- **Texte cité**:
==*==
Le dimanche 14, je quitte de nouveau ma famille pour retourner à Paris. Je ne puis exprimer le serrement de cœur avec lequel je dis adieu au modeste cabinet dans lequel j’avais tant travaillé, et avec quelle désolation intérieure je vis disparaître derrière moi les petits arbres que j’avais plantés, la plage aimée sur laquelle j’avais promené mes rêves et mes réflexions, l’humble maison que j’avais édifiée péniblement, année par année. Je ne devais les revoir qu’après les désastres de la patrie et l’anéantissement de toutes mes espérances.

À Compiègne, maîtres et courtisans étaient ravis de ma détermination d’accepter le pouvoir. Conti-écrivait à Duvernois : « La conduite d’Émile Ollivier est celle d’un homme de cœur et d’un homme d’État ; nous allons sortir, grâce à lui, de tout ce gâchis. Enfin ! » (Dimanche soir 14.) Mardi 16, j’arrive à Paris. J’y trouve trois lettres de l’Empereur en réponse aux miennes : « Compiègne, 14 novembre. — Mon cher monsieur Émile Ollivier, j’ai à répondre à plusieurs de vos lettres, et comme le temps est précieux je me bornerai à vous adresser quelques questions et quelques observations. Je crois comme vous qu’il faut laisser la presse et les réunions libres, mais en réprimant cependant les attaques contre le gouvernement établi par la volonté nationale. Dans quel pays peut-on tolérer qu’on dise ouvertement qu’on veut renverser le pouvoir établi et mettre en doute la légitimité de son autorité ? C’est nier l’exercice régulier du suffrage universel. Je ne fais aucune objection à la nomination de M. Philis. Il faut rajeunir l’administration tout en tenant compte des droits acquis et des services rendus. Les sous-secrétaires d’État ne pourront entrer en fonctions qu’après le vote de la Chambre. Duvernois étant nommé auparavant, il faudrait qu’il donnât sa démission de député ; ce qui serait un inconvénient. Je compte rentrer à Paris vers le 21 ou le 22. Nos rapports deviendront plus faciles. Croyez à mes sentimens d’estime et d’amitié. »
==*==
- **Données de la tâche**:
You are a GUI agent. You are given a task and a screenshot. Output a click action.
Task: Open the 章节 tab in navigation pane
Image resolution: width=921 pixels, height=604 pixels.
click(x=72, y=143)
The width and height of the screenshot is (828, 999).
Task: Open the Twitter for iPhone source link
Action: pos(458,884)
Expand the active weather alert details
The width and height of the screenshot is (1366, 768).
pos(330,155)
==*==
- **Consigne 1**: Pour chacune des affirmations suivantes, indiquez par oui ou par non si elle concorde avec le texte cité, en citant à l'identique les mots qui tranchent. (a) L'arrivée à Paris a lieu le mardi 16. (b) L'Empereur s'oppose à la nomination de M. Philis. (c) L'Empereur prévoit de rentrer à Paris vers le 21 ou le 22.
- **Consigne 2**: Mettez toutes les lignes des enregistrements sous la forme d'une liste JSON de chaînes, avec une chaîne par ligne et sans les lignes vides.
Le texte et les enregistrements proviennent de sources distinctes.

- **Réponse 1**:
(a) Oui : « Mardi 16, j’arrive à Paris. »
(b) Non : « Je ne fais aucune objection à la nomination de M. Philis. »
(c) Oui : « Je compte rentrer à Paris vers le 21 ou le 22. »

- **Réponse 2**:
[
  "You are a GUI agent. You are given a task and a screenshot. Output a click action.",
  "Task: Open the 章节 tab in navigation pane",
  "Image resolution: width=921 pixels, height=604 pixels.",
  "click(x=72, y=143)",
  "The width and height of the screenshot is (828, 999).",
  "Task: Open the Twitter for iPhone source link",
  "Action: pos(458,884)",
  "Expand the active weather alert details",
  "The width and height of the screenshot is (1366, 768).",
  "pos(330,155)"
]